Each record, word for word and stripped of pictures, is what the answer should contain.

◆ ◆ ◆ ◆

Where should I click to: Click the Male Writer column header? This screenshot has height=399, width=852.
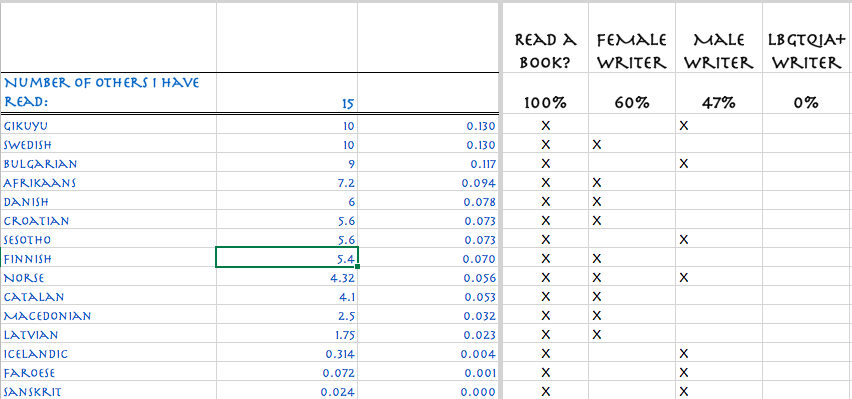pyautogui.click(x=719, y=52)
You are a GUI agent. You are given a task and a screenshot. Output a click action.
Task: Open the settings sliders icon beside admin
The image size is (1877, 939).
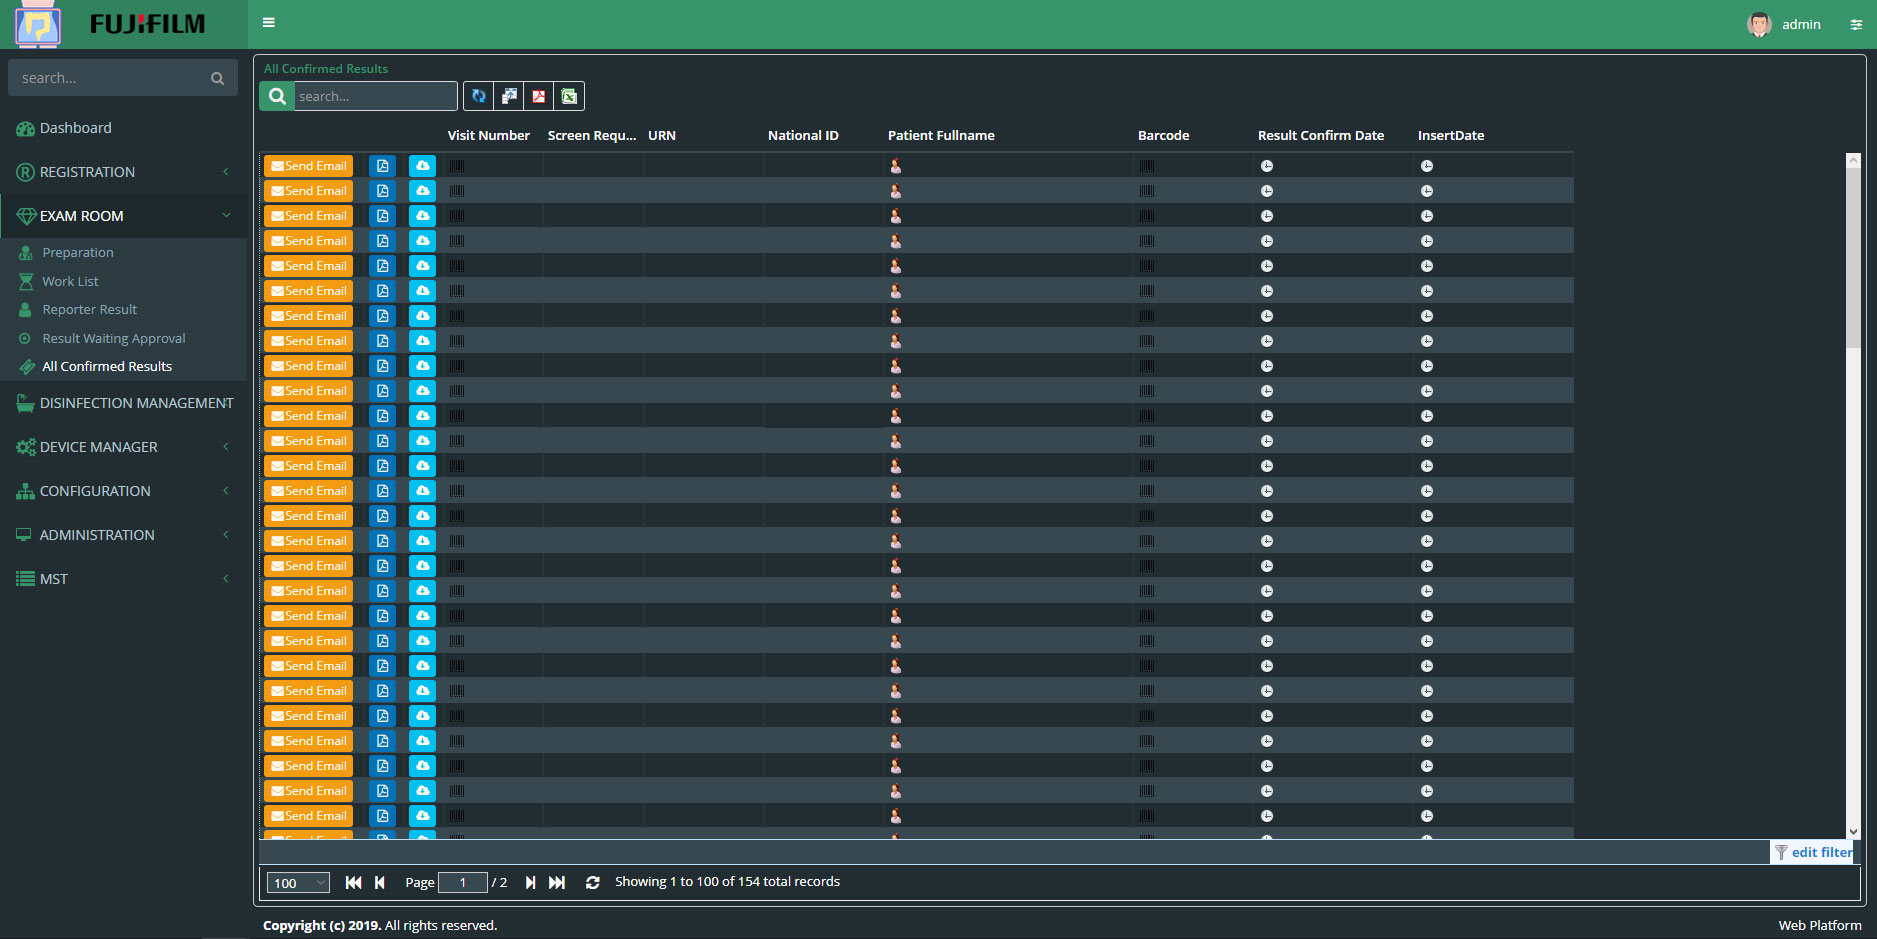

◆ ◆ ◆ ◆

**REPLY**:
Where should I click to: Click the Male Writer column header? This screenshot has height=399, width=852.
pyautogui.click(x=719, y=52)
You are a GUI agent. You are given a task and a screenshot. Output a click action.
Task: Open the settings sliders icon beside admin
The image size is (1877, 939).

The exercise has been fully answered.